El sábado 7 de julio, mientras casi todas
las miradas estaban puestas en los Sanfermines, a eso de las nueve de la
mañana, 19 cuevachos salíamos de excursión hacia Pedraza (Segovia). Destacar
que la edad media de la expedición no creo que llegase a los 30 años, gracias a
la cantidad de jóvenes que se animaron a venir.
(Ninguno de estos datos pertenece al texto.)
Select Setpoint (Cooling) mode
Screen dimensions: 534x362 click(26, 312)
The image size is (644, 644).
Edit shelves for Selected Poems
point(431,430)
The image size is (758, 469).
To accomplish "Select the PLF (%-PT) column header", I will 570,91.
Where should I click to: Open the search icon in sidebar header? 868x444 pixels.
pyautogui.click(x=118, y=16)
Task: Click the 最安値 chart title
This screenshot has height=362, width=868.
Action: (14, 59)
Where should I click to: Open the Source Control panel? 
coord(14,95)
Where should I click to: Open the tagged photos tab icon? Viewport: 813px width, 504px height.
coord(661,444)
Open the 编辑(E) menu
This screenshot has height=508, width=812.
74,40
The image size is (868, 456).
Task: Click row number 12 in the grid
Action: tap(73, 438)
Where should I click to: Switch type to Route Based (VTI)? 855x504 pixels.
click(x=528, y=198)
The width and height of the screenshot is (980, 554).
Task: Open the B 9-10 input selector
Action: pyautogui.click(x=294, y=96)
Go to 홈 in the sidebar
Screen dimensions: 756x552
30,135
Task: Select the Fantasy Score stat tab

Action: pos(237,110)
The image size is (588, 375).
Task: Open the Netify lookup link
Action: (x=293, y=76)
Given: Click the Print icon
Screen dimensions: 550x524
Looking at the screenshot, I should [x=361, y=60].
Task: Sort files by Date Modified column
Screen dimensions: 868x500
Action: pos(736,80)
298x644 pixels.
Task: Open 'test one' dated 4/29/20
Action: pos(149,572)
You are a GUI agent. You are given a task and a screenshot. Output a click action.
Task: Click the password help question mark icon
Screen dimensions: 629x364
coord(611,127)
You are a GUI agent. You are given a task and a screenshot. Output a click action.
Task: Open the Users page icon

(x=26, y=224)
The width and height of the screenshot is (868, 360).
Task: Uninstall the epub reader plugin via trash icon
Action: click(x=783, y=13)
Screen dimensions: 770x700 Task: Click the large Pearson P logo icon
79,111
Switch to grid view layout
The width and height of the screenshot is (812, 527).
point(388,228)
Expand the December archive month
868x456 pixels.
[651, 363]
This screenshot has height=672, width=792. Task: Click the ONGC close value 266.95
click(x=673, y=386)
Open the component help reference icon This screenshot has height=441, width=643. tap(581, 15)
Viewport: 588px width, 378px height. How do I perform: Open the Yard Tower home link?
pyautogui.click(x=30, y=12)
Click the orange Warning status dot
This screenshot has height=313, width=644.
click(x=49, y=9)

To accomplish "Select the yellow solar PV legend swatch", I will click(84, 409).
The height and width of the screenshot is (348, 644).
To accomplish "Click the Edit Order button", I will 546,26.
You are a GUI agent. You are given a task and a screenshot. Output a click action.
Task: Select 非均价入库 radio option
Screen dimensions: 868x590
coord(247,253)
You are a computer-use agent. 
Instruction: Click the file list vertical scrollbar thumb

Marina, que estrenaba permiso de
conducir, se puso al frente de la expedición. Sin nada que reseñar, pasamos por
Sepúlveda y llegamos a Pedraza para ver el pueblo de día. Entramos en la plaza
donde por la noche daban un concierto a puerta cerrada, paseamos por el pueblo,
compramos pan y bollos preñaos recién hechos, nos hicimos una foto a la puerta
de la antigua cárcel y llegó la hora de almorzar. Tan a gusto estábamos a la
sombra dando cuenta de todo lo que había en la mesa que nos costó tres intentos
dar por terminado el almuerzo.
A los coches y vuelta hasta
Sepúlveda. Una vez allí fuimos a un santuario que tenía un parque al lado,
ocasión que aprovecharon los más niños del grupo para subirse en todos los
aparatos y exigirle a Alfredo que querían algo así en Cueva; tan a gusto se los
veía que incluso los que no se montaron se unieron a la petición. En este punto
es cuando la directora de la excursión, Cristina, sacó su espray de protección
solar y repartió a diestro y siniestro; algo que no dejó de hacer en toda la
jornada. Si no hubiese sido por ella habíamos llegado a casa bien tostaditos,
pero que muy bien. Acto seguido, a la plaza del pueblo a tomar un refrigerio
antes de salir a comer.
Pues eso, que salimos hasta la Fuente de la Salud , con la incertidumbre
de si habría sombra libre para sentarnos; pillamos una por los pelos, porque
han cortado cuatro chopos enormes que allí había.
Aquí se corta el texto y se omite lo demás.